Zapatero told the Spanish Cadena Ser radio that he saw next Sunday's vote as an opportunity to mould a peaceful future.
He promised that if two thirds of the Basque parliament was also in favour, he would support upgraded autonomy by revising existing statutes governing the relationship between Madrid and the regions.
"I am convinced that most of Euskadi [the Basque country] wants to take this opportunity to do away with years of confrontation, to enter a new era. In my view, an end to violence is closer than ever," Zapatero said.
"ETA knows it will not achieve its goals through violence," Zapatero insisted, calling on voters to "embark on a road map for Euskadi".
Radical pro-independence voters are furious that Spanish courts have removed hardline nationalist parties from the electoral process, leaving the ruling moderate nationalist coalition poised to score a clear victory, according to latest opinion polls.
The polls show the coalition, dominated by the Nationalist Basque Party (PNV) of Juan Jose Ibarretxe (the 'Lehendakari' or president of the Basque autonomous government) could win an absolute majority, unprecedented since the first regional election 25 years ago.
Ibarretxe is behind a controversial plan to upgrade existing substantial autonomy from Madrid to 'free association' status, but Spain's mainstream parties have rejected what they see as a threat to national cohesion.
Zapatero insisted that "Euskadi needs a Lehendakari who abandons the language of nationalism".
In all, some 1.8 million voters are eligible to cast ballots in the region, which is divided into the provinces of Alava, Guipuzcoa and Vizcaya.
Each province elects 25 legislators on a four-year mandate.
Opinion polls have consistently shown the PNV and its partners - Eusko Alkartasuna (EA) and the Basque section of the ecologist and pro-communist United Left (IU-EB) - winning enough to secure a majority of the 75 seats.
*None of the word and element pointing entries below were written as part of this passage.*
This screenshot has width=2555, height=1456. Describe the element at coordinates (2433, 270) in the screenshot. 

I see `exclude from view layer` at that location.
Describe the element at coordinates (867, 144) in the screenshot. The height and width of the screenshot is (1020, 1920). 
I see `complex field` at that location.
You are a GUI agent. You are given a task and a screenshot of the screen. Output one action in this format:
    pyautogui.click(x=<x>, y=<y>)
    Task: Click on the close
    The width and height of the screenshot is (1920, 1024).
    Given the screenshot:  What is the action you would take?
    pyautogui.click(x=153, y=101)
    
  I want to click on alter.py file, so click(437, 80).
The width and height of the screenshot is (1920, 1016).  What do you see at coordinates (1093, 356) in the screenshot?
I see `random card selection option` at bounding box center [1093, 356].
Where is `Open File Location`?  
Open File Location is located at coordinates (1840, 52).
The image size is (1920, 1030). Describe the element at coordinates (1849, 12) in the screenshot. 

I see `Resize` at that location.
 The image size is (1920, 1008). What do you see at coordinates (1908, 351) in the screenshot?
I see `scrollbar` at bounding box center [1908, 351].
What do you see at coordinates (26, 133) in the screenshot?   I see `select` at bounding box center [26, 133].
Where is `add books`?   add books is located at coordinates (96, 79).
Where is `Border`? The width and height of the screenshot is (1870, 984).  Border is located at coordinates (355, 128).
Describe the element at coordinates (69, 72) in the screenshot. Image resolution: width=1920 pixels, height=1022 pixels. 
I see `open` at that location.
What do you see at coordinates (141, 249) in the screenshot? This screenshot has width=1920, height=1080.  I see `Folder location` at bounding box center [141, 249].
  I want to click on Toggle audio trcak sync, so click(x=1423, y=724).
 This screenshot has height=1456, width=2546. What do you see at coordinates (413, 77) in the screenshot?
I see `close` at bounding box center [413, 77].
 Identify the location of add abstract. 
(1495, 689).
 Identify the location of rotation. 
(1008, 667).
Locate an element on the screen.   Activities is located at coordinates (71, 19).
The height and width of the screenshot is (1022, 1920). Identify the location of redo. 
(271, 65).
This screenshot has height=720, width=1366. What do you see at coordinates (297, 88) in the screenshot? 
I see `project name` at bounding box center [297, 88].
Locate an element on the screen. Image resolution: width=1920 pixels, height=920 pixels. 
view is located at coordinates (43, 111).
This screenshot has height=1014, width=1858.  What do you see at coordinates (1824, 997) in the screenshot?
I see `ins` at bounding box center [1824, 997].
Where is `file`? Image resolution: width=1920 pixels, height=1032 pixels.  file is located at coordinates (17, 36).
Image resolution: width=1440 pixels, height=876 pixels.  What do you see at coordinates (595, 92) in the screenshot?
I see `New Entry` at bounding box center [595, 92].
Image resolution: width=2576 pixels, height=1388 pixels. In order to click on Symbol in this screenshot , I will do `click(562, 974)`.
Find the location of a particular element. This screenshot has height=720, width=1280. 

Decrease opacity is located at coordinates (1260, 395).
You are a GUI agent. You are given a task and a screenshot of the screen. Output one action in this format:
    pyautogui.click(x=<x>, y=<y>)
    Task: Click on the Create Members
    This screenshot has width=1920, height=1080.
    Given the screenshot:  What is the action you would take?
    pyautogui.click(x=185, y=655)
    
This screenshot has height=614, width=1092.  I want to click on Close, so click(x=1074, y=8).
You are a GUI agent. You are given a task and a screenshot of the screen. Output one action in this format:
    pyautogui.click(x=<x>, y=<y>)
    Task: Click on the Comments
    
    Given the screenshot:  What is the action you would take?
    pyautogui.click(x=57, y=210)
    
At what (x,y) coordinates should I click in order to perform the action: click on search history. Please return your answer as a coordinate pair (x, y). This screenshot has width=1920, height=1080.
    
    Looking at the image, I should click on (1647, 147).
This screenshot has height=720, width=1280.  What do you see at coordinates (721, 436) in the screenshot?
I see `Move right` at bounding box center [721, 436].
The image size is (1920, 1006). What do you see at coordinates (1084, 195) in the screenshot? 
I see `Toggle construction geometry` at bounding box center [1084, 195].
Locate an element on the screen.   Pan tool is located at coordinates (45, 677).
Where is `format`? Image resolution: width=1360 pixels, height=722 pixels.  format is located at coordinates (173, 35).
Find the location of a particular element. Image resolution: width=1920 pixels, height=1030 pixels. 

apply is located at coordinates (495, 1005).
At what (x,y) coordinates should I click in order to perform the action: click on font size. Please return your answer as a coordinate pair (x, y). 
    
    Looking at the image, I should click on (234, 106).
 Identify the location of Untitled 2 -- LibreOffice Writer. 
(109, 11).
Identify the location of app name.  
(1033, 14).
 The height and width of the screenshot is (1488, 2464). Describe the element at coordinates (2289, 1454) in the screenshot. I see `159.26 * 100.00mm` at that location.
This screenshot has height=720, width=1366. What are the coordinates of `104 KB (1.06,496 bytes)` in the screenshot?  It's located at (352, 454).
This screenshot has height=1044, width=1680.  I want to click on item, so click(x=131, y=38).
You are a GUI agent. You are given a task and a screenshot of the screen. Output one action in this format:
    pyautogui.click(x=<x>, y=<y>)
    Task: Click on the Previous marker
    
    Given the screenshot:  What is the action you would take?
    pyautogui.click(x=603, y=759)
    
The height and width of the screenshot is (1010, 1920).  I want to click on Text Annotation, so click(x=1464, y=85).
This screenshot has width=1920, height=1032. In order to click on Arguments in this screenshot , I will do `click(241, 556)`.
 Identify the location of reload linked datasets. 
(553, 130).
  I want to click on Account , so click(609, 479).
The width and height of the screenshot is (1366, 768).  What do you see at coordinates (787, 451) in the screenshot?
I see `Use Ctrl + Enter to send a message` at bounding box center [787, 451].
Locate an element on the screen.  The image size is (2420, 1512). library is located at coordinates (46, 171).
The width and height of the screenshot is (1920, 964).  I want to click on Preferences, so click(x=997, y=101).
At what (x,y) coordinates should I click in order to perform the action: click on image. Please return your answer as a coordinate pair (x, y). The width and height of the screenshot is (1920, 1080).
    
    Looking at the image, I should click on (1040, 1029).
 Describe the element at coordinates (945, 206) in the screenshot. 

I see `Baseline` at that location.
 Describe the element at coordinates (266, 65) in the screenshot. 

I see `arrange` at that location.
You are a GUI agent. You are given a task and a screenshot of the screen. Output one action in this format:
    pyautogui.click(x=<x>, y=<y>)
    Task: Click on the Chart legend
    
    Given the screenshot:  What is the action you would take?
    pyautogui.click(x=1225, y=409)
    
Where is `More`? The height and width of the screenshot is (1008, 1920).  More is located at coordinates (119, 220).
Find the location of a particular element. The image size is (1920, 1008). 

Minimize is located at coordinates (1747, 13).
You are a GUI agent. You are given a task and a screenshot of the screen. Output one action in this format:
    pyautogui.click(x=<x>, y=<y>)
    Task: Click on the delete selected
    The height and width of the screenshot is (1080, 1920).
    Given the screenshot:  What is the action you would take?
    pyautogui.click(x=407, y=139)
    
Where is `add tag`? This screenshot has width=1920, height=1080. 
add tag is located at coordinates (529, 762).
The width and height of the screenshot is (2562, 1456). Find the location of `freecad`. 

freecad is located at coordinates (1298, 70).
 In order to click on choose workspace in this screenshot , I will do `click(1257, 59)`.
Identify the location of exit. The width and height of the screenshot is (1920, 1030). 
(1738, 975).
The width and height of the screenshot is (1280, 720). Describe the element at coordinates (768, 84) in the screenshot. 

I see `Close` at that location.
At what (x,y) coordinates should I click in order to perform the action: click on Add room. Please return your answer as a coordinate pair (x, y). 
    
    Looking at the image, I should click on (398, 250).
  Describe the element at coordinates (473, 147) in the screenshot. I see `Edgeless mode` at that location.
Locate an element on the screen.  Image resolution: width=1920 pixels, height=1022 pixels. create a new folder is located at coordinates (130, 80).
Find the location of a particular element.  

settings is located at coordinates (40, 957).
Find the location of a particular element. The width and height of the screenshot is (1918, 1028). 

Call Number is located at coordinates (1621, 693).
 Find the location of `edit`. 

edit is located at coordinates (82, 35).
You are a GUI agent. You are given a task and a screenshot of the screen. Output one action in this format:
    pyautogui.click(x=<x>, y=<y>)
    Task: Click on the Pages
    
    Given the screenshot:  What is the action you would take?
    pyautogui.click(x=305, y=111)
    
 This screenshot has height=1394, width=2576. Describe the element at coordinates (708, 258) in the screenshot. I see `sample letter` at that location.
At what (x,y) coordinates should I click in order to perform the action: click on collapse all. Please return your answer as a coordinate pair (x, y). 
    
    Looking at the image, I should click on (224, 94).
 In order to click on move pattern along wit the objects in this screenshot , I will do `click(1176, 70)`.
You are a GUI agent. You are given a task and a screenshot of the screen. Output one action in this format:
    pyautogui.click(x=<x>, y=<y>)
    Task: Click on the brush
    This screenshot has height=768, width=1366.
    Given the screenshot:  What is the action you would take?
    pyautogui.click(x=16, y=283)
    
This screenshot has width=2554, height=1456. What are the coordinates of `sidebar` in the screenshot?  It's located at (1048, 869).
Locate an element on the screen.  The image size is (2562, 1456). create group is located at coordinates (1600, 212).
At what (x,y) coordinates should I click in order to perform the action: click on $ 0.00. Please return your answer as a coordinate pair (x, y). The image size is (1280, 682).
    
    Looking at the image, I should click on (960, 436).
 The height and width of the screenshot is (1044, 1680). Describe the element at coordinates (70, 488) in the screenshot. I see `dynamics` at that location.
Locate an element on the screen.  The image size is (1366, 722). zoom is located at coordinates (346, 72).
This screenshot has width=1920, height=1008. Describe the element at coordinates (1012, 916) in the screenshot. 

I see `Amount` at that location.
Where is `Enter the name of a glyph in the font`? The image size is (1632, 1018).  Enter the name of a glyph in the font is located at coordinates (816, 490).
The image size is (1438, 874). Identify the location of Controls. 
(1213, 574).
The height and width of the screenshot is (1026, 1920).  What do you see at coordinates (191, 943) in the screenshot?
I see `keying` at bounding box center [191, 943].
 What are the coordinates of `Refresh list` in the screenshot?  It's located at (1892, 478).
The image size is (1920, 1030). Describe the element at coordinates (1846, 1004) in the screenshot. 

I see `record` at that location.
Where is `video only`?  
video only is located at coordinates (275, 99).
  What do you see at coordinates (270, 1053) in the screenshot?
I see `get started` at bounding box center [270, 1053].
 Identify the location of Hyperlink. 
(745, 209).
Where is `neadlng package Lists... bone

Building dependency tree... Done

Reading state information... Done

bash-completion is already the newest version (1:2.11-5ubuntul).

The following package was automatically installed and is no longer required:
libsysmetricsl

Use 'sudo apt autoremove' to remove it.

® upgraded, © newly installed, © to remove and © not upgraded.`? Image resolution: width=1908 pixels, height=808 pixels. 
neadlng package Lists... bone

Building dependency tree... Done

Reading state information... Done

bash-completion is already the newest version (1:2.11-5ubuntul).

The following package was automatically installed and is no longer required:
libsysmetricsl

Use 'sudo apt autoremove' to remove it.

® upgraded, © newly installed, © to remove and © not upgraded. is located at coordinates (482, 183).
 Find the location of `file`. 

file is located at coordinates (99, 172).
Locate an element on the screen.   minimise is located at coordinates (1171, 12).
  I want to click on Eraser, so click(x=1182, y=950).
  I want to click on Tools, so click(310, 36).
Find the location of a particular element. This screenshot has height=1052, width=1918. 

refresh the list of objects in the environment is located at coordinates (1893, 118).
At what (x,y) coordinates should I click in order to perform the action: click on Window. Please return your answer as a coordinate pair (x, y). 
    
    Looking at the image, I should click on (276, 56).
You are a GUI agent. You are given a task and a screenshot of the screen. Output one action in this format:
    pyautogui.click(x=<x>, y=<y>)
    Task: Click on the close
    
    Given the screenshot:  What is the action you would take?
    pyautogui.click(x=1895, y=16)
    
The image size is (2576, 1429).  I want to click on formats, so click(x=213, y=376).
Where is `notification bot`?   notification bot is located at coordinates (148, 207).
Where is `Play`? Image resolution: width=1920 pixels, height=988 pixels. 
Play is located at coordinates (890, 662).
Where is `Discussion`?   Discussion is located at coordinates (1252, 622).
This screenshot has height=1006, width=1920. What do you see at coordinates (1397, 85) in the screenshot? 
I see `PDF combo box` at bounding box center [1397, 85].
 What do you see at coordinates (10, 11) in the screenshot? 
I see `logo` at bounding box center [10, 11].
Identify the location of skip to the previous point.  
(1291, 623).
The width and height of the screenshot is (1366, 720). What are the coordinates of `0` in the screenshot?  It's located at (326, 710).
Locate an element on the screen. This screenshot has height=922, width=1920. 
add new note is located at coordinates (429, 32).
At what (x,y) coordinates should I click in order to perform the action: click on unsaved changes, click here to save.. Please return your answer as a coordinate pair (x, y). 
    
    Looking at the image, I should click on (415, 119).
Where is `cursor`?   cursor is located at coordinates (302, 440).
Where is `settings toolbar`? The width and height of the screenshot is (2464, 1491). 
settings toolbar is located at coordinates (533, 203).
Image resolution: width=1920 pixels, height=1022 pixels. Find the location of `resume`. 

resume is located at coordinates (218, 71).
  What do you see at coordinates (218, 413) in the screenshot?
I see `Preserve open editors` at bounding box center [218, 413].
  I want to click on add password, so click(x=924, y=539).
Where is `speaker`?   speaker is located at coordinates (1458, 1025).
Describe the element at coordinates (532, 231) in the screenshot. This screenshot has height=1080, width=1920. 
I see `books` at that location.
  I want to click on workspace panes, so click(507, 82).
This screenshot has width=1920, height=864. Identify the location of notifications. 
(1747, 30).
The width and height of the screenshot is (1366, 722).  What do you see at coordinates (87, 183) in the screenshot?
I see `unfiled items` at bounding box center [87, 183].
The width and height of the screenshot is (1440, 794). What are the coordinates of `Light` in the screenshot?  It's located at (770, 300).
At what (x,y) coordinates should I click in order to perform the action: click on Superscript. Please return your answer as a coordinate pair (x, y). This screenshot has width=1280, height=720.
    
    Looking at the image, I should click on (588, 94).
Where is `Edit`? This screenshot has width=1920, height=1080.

Such a result would strengthen Ibarretxe's hand as he seeks to call a referendum on his free association plan.
Ibarretxe told Telecinco television on Thursday that the election would open "a process of negotiation [with Madrid] ... to usher in a process culminating in the political normalisation of the country".
The run-up to the campaign has been shrouded in controversy after Spain's supreme court earlier this month rejected an appeal by pro-independence party, Aukera Guztiak, against a ban on standing in the election on the grounds that it is deemed close to ETA.
The move followed the banning two years ago of Batasuna, regarded as the political wing of ETA and which is branded a terrorist organisation by the the European Union and the US State Department.
A joint crackdown by Spanish and French police in recent months has triggered a wave of arrests of senior ETA figures, seriously sapping the group's morale.